By the end of the regular season, basically the whole team had gotten called up to another level, and Visalia didn’t win the playoffs. I felt bad about that, because when we were all together, it was a heckuva team.
But I wasn’t too sad to be leaving. I mean, I had achieved my biggest goal: I was heading home to play in the big leagues. It was surreal, being back at the apartment packing up to leave. The next day Dick Phillips gave me a ride to the airport. He said, “Kid, I’m going to buy you your first big-league cocktail,” which was nice, except it was 10 in the morning. Dick was known to pound a few. He had his cocktail, I had a beer, and then I got on the plane to New York City for the start of my major-league career.
CHAPTER FIVE
Welcome to the Big Time
Seeing Old Friends
It’s funny in baseball how things seem to go in circles. When I walked into the clubhouse in New York before my first game, about the first two people I saw were Johnny Castino and Gary Ward, neither of whom I had visited with since Instructional League.

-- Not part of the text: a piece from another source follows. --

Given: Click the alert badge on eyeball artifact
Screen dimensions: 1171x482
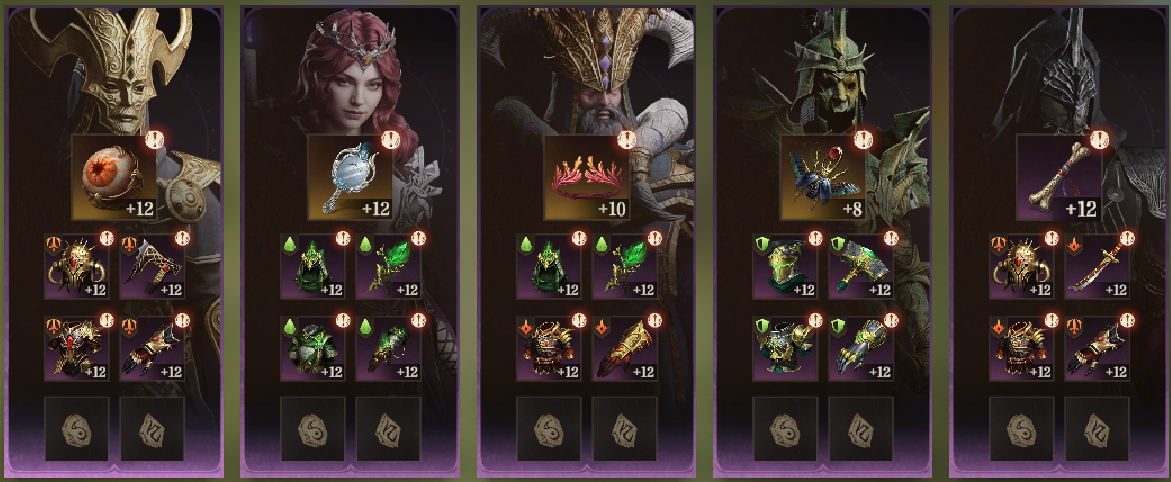Looking at the screenshot, I should tap(155, 140).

I’d seen them from a distance in spring camp, but we were always on different fields. The A-ball guys don’t hang with the AAA guys. If you’re not good enough to be on their field, you don’t hang with them. There’s a pecking order in pro ball.
But that night in Yankee Stadium was like being back in the Instructional League with them. They gave me the best advice that anybody in this game ever gave me. Cas came over first and said, “Hrbie, it’s great to see you. Just remember this game is the same game that we were playing when we were together before. It’s still just baseball.” Then Gary came over and said, “Great to see you, man. I’m happy for you and proud of you. But just remember, this is the same game you’ve played your whole life.”
Right away, my mind was eased. I was 21 years old, never played a game above A-ball, and I was in Yankee Stadium. I’d never even been to a big-league ballpark other than old Met Stadium
to watch the Twins as a kid. I’d never been to New York City, period. But I took their advice to heart. This was the same game I had been playing since swinging at Wiffle balls in the Meyers’ backyard.
First Impressions
I wasn’t blown away when I first walked into Yankee Stadium. There was an aura, but the hallway leading to the clubhouse, and the clubhouse itself, had a low ceiling. I guess I expected bigger things. Of course, I hadn’t seen the field yet. And after talking to Johnny and Gary, I spent about two seconds putting my uniform on. I just wanted to get down onto the field, where I figured I’d feel more at home.
When I walked onto the field, I was in awe. One second I’m at Visalia playing in a stadium that today I can’t even remember the name of, the next thing I’m at Yankee Stadium. Yeah, the clubhouse in New York might have felt like a dungeon, but walking onto the field was different than anything I had ever experienced. This was “The House That Ruth Built.” You kind of felt like you were in the place where baseball had been invented. To this day, every time I walk into Yankee Stadium, I get that same feeling. It’s a different feeling than any other ballpark.
Tommy John was the Yankees’ starter that first game. I was 1-for-4 during the first nine innings, beating out an infield hit down the first-base line. Against a crafty lefty like John, I’ll take that. At least I knew I wasn’t going to be oh-for my big-league career.
One thing I remember from that game is Reggie Jackson getting to first base, looking at my name on the back of my uniform and saying, “How do you say that, kid?” Then he said, “Welcome to the big leagues, kid.” Pretty nice, from a guy of his stature.
Back home in Bloomington there were parties everywhere. My parents had a group of people over, gathered around the TV. And, as I later learned, a bunch of my high school buddies had parties going on too, watching the ballgame.